Meet the trigonometric functions, or trigs for short. These are your new friends. Don't be shy now, say hello to them.

“Hello.”
“Hi.”
“Soooooo, you are like functions right?”
“Yep,” sin and cos reply in chorus.
“Okkkkkk, so what do you do?”
“Who me?”, asks cos, “well I tell the ratio.. Hmm.. wait, were you asking what I do as a function or specifically what I do?”
“Both I guess?”
“Ok so as a function, I take angles as inputs and I give ratios as answers. More specifically, I tell you how wide a triangle with that angle will be,” says cos all in one breath.
“What do you mean wide?”, you ask.
“Oh yeah, I forgot to say, the triangle has to have hypotenuse of length 1. So you see what happens is that, there is like a point $P$ that moves around on a circle of radius 1, and we imagine a triangle that has corners the origin, the point $P$ and the point on the $x$ axis that is right below the point $P$.”
“I am not sure I get it,” you confess.
“Let me try to explain then”, says sin, “cos is always the one to start off big and confuse people. I will start from zero.”
“OK. Sure. I mean I just don't see what circle cos is talking about.”
“Look on the next page, you will see a circle. The unit circle because it has radius one. You see it yes?”
“Yes.”
“The circle thing really cool. Imagine a point $P$ which stators from the point $P(0)=(1,0)$ and moves in a circle of radius one. The $x$ and $y$ coordinates of the point $P(\theta)=(P_x(\theta),\ P_y(\theta))$ as a function of $\theta$ are given by: \[ P(\theta)=(P_x(\theta),\ P_y(\theta)) = (\cos\theta, \ \sin\theta ). \] So, either you think of us in the context of triangles or you think of us in the context of the unit circle.”
“OK. Cool. I kind of get it,” you say it to keep conversation, but in reality you are all weirded out. Talking functions? “Well, thank you guys. It was nice to meet you, but you know I have to get going now, so see you later,” you say to get out the situation.
“OK. Peace out,” says sin, “anyways we are done here, since I told you the most important things.”
“See you later,” says cos.

You should be familiar with the values of $\sin$ and $\cos$ for all the angles that are multiples of $\frac{\pi}{6}$ ($30^\circ$) or $\frac{\pi}{4}$ ($45^\circ$). All of them are shown in the diagram below. For each angle, the $x$ coordinate (the first number in the brackets below) is $\cos$ and the $y$ coordinate is $\sin$.

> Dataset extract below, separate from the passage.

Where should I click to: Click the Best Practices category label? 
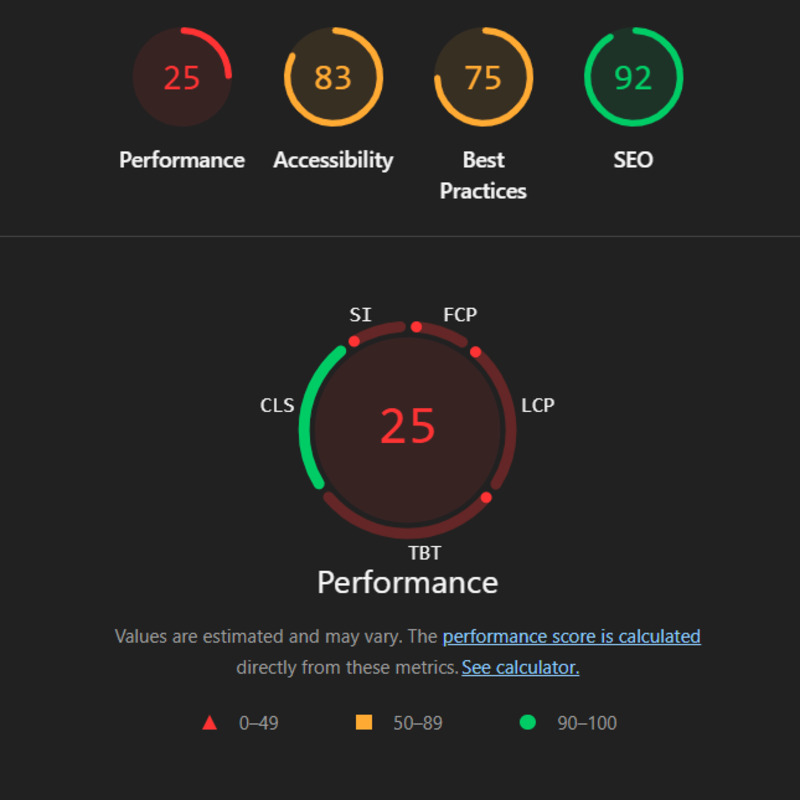483,175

You might think that there is too much to remember. “Dude”, you say, “I was listening to your advice until now and learning, but now you are telling me to remember all those values with so many square roots in them. How am I to remember all of that?”

Actually, you just have to memorize one fact: \[ \sin(30^\circ) = \sin\!\!\left( \frac{\pi}{6} \right) = \frac{1}{2}. \]

My dad was like “You have to put this in the book”, and he is right. You can figure out all the other angles from this one. Let's start with $\cos(30^\circ)$. We know that the point $P$ on the unit circle at $30^\circ$ has vertical coordinate $\frac{1}{2}=\sin(30^\circ)$, and that by definition the horizontal component is the $\cos$ quantity we are looking for: \[ P = (\cos(30^\circ), \sin(30^\circ) ). \]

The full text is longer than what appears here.